An Identification of Hysteresis Inverse Model and Composite Control with Active Disturbance Rejection Control for Piezoelectrically Actuated Fast Tool Servo

为了提高具有表面微结构零件的超精密加工中快刀伺服器的轨迹预测和跟踪精度与抗干扰性,设计一种新型复合控制:在前馈控制器中用Preisach逆模型补偿系统中压电陶瓷驱动器引起的非线性特性;针对前馈控制器未能补偿的非建模扰动、模型参数的不确定性以及其他外界未知扰动,设计了自抗扰控制作反馈控制器。推导了Preisach逆模型;用RBF神经网络实现了Preisach逆模型对压电陶瓷驱动器的线性化补偿;通过对快刀伺服器的建模分析,得到惯性环节和二阶振荡环节串联的等效模型,设计三阶四维扩张状态观测器,可对未知扰动的观测结果作出实时估计和补偿。根据快刀伺服器和超精密车削的特点,取消跟踪微分器,增加速度输入和加速度输入,设计了改进的自抗扰控制器。上述两种控制器组合成复合控制器。实验表明,该复合控制方法可以提高预测和跟踪精度与抗干扰性。

In order to improve trajectory prediction and tracking accuracy and robustness of fast tool servo （FTS） system, in ultra-precision machining for the components with micro-structured surface, a new composite control approach was introduced. Inverse Preisach model （IPM） was used to compensate hysteresis of the piezoelectric ceramic actuator, based on which the feedforward controller was designed. The active disturbance rejection control （ADRC） law was designed for the not compensated nonlinearity, the uncertainty of the model parameters, and other unknown disturbances.
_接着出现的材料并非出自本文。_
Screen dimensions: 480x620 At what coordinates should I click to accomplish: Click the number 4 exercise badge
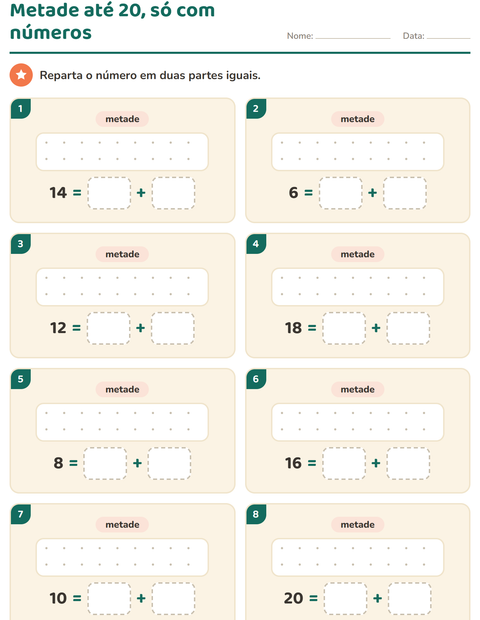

A detailed derivation of the IPM was given ; the linear compensation for the piezoelectric ceramic actuator was realized by IPM, using radial basis function （RBF） neural networks; then by modeling and analysis for the FTS, the equivalent model of inertia linkand two-order oscillation link in series was obtained; a three-order four- dimensional extended state observer （ESO） was designed. It could be used to make real-time observations to estimate and compensate for unknown disturbances from all kinds of sources. According to the characters of FTS and ultra-precision machining, the tracking differentiator was altered with speed input and acceleration input, the ADRC controller was designed. The above two controllers were combined into a composite controller. Experimental results show it can improve the predicting and tracking performance and robustness.